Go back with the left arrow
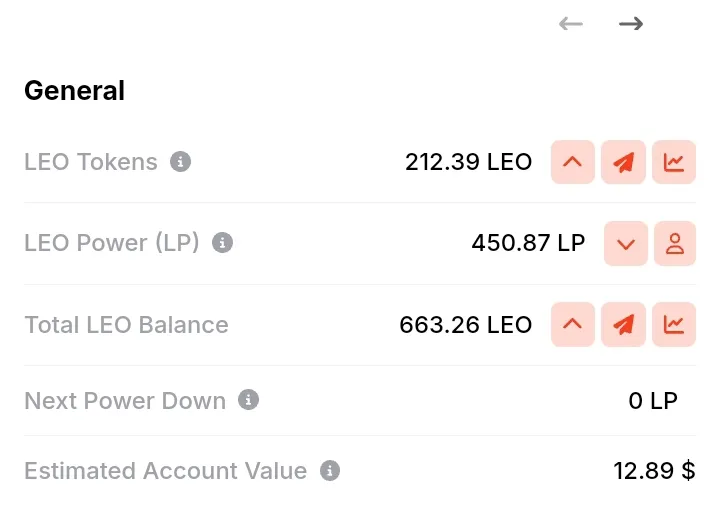720x511 pixels. pyautogui.click(x=571, y=24)
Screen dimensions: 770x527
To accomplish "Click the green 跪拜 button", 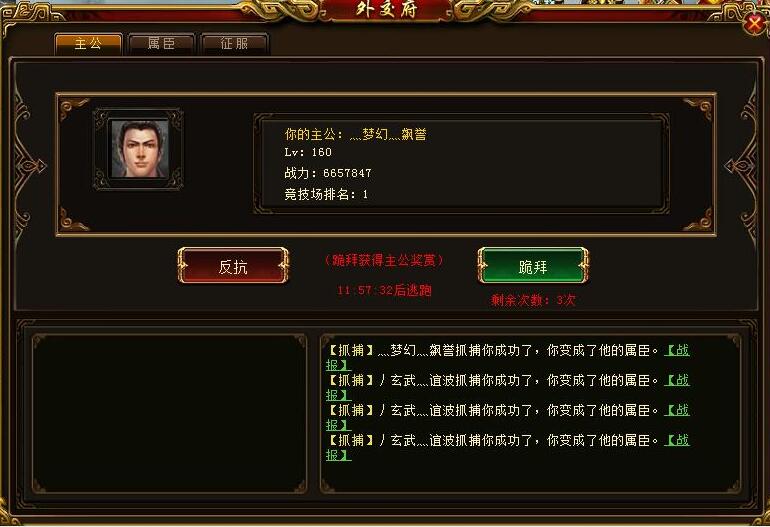I will [x=533, y=266].
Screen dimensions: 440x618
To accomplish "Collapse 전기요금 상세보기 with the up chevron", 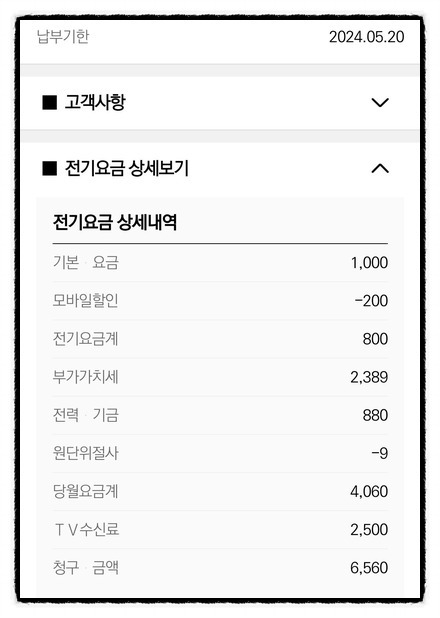I will coord(380,169).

What you have to do → Pick out every line in the listing above that contains the word "Screen", and copy each one in full.

Finished answer →
Screen dimensions: 770x527
Screen dimensions: 440x618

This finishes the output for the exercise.